In den Diskussionen um osteuropäische NS-Zwangsarbeiter (so genannte „Ostarbeiter“) hat die Bundesstiftung „Erinnerung, Verantwortung und Zukunft“, von der Bundesregierung und der deutschen Industrie ins Leben gerufen, in den letzten Jahren beachtliche Entschädigungen geleistet. Weltweit zahlte die Stiftung gut 2,6 Milliarden Euro an 1,5 Millionen ehemalige Zwangsarbeiter aus. Der 74-jährige Heinz Bornschein aus Essen beklagt, dass das Auswärtige Amt unter Minister Joschka Fischer die Ungleichbehandlung aus politischen und historischen Gründen als gerecht ansieht. „Der Bundesregierung ist aber auch bewusst, dass viele Deutsche während des Zweiten Weltkriegs und unmittelbar danach Opfer von Gewalt und Willkür durch fremde Mächte wurden. So groß dieses Unrecht auch war: Es hatte in der Regel seine Wurzeln in Untaten des NS-Regimes. Nicht zuletzt deshalb hat die Bundesregierung davon abgesehen, von der Russischen Föderation Entschädigung wegen erlittener Zwangsarbeit zu fordern“, heißt es in einem Schreiben des Auswärtigen Amtes, zitiert in der Welt am Sonntag vom 14.12.2003. Bornschein wurde Ende 2003 als erstem deutschen Zwangsarbeiter eine Entschädigung von Russland zuerkannt. Für 78 Monate wurden ihm umgerechnet gerade mal 170 Euro bewilligt: „Bornschein musste zu Zeiten der Stalin-Diktatur unter anderem fünfeinhalb Jahre im gefürchteten sowjetischen Zwangsarbeitergebiet Workuta am Polarkreis in einem Kohlebergwerk unter Tage malochen.“ Allerdings wurde die Entschädigung nicht nach Deutschland überwiesen. Der Betroffene hätte ein „persönliches Bankkonto“ in Russland eröffnen müssen. Allein die Reise nach Moskau hätte den Essener das Zehnfache gekostet. Bornschein empfand die Entschädigungsofferte der Russen als „eine perfide Verhöhnung“.

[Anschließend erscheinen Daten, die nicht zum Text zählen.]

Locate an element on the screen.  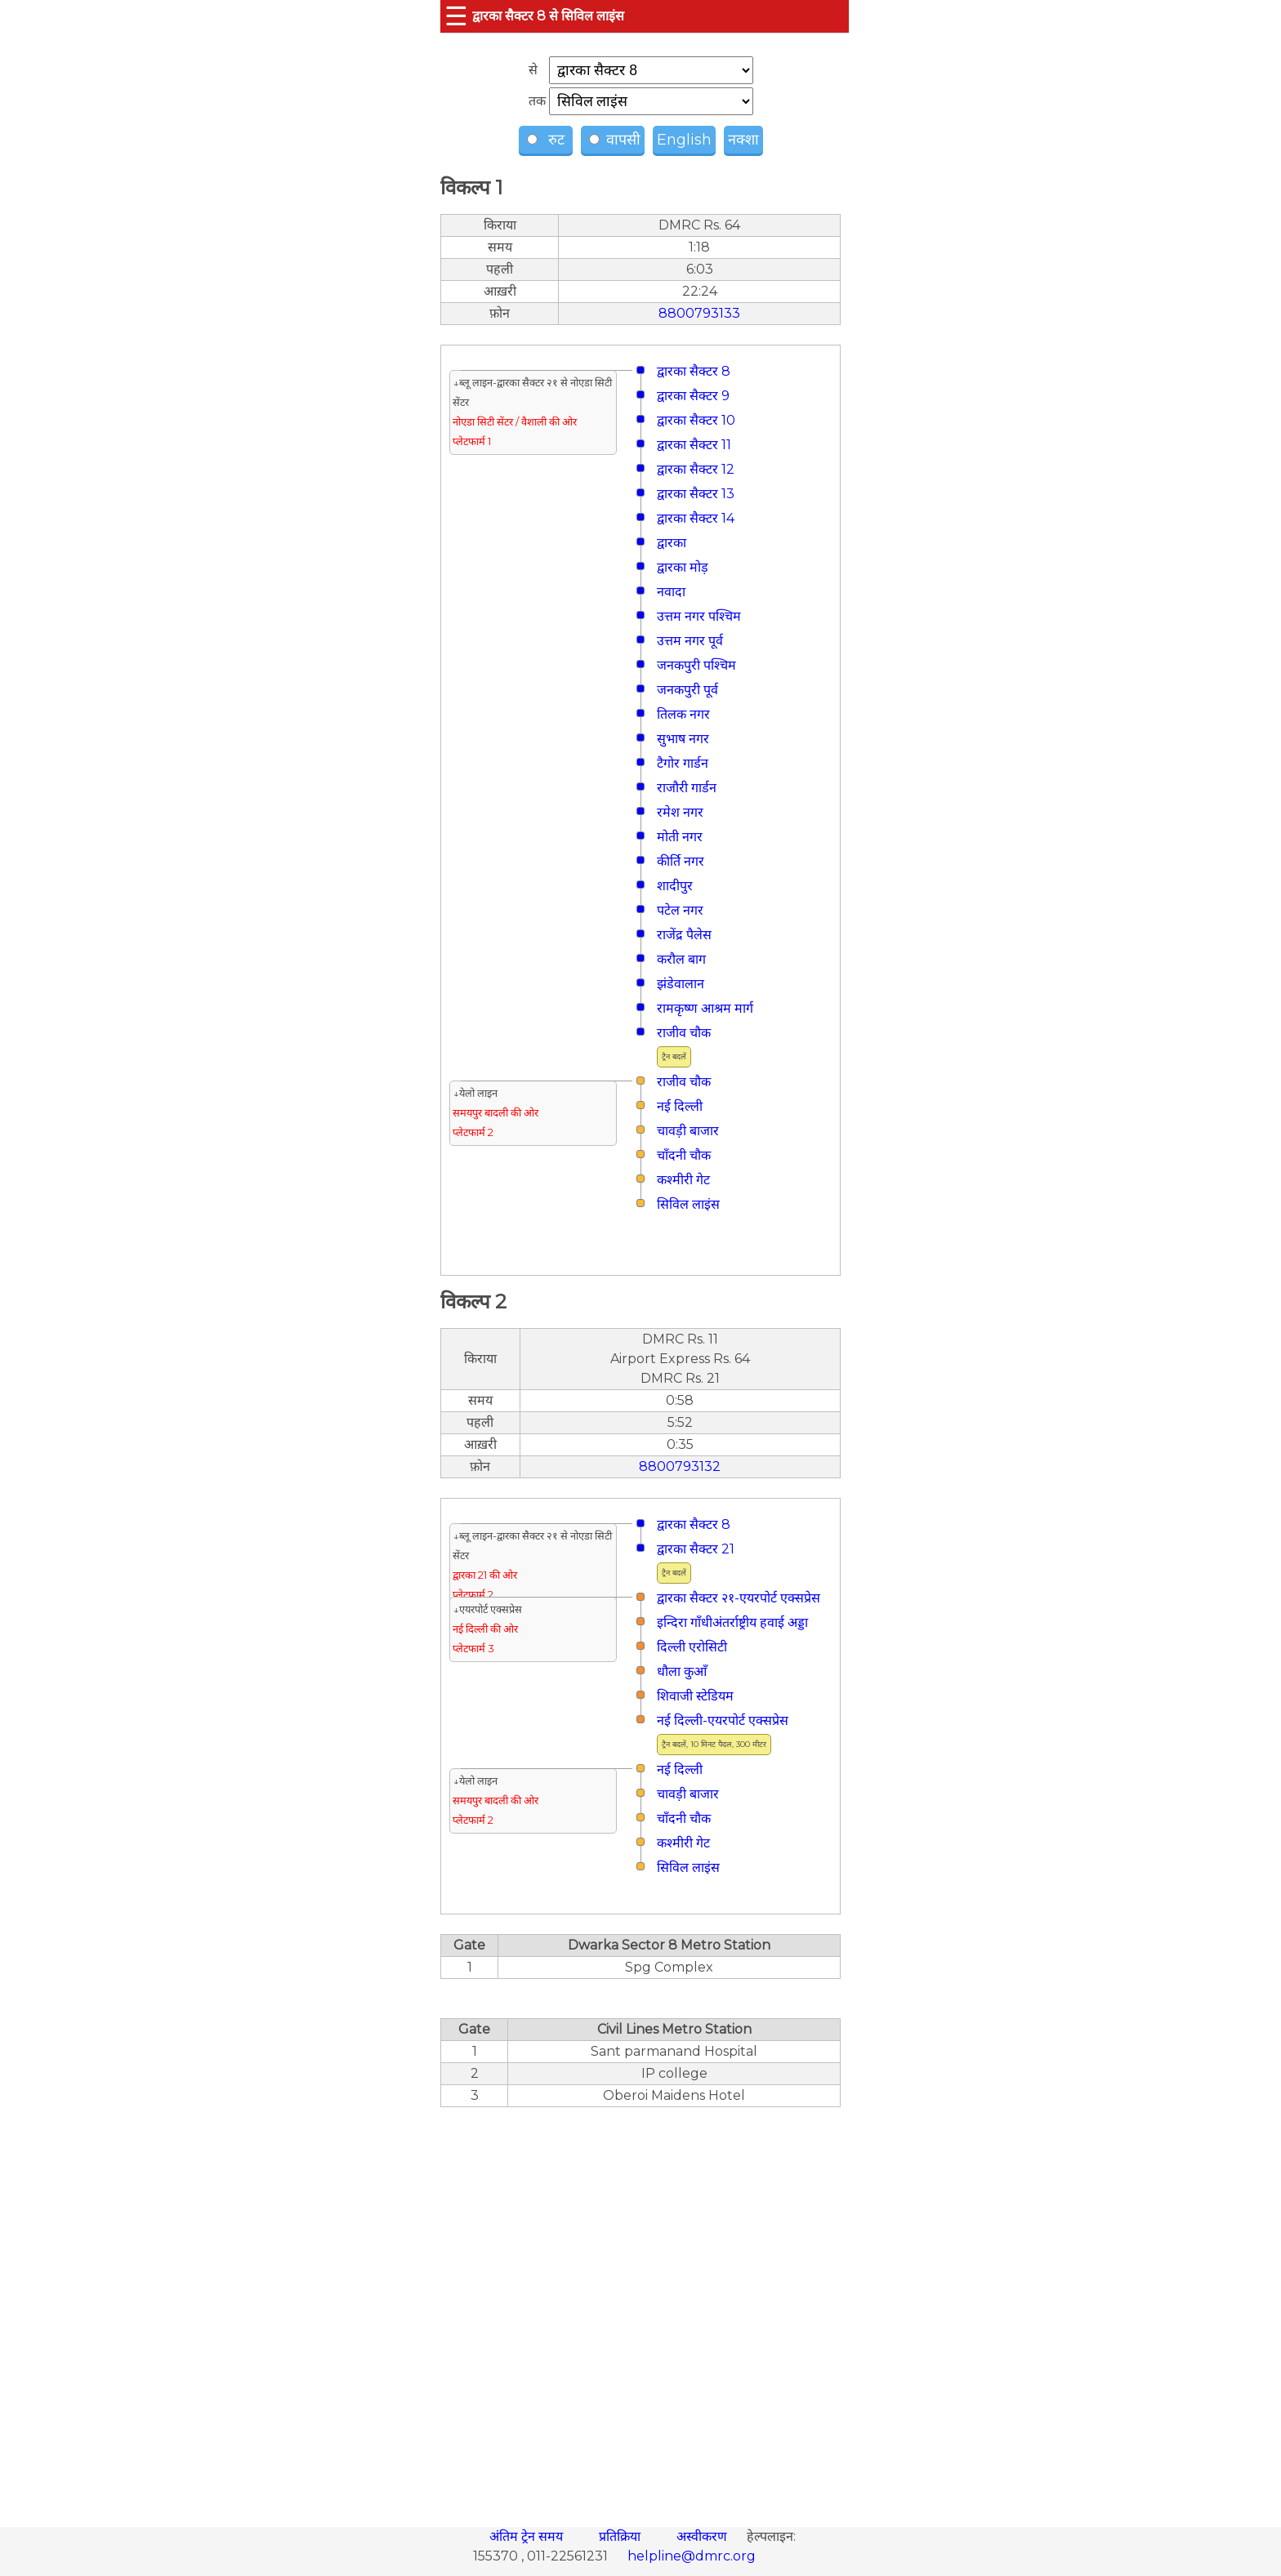
☰ [button] is located at coordinates (456, 16).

Dennoch sollten die Russlanddeportierten nach Ansicht von Prof. Dr. Pavel Polian, Zeithistoriker an der Universität Freiburg, materielle Entschädigungen verlangen bzw. gegen Russland als Nachfolgestaat der UdSSR klagen. Die „Verschleppung“ der Südostdeutschen sei „ein Verbrechen gegen die Menschlichkeit“ gewesen, betonte Polian bei der Podiumsdiskussion in Ulm am 14. Januar (diese Zeitung berichtete). Nachdem die ehemaligen „Ostarbeiter“ in ihrer Klage gegen den deutschen Staat Erfolg hatten, könnte „auch ein international organisiertes Gerichtsverfahren der ehemaligen Zwangsarbeiter in der Sowjetunion Chancen auf Erfolg haben“. Nach diesem Präzedenzfall könnten die Gerichtsklagen der „Westarbeiter“, zu denen auch die Siebenbürger Sachsen zählen, auch in Moskau einiges bewegen, erklärte Polian gegenüber der Allgemeine Deutsche Zeitung für Rumänien (26. Januar 2005).

In Rumänien werden die Russlanddeportierten den ehemaligen politischen Verfolgten gleichgestellt. Aufgrund des Dekretgesetzes 118/1990 erhalten sie eine kleine monatliche Zusatzrente. Der damalige Staatspräsident Rumäniens Ion Iliescu hat in einer Erklärung von Januar 1995 die Verschleppung unserer Landsleute zur Zwangsarbeit nach Russland öffentlich bedauert, Russland hat sich zu einer zumindest symbolischen Geste noch nicht durchgerungen.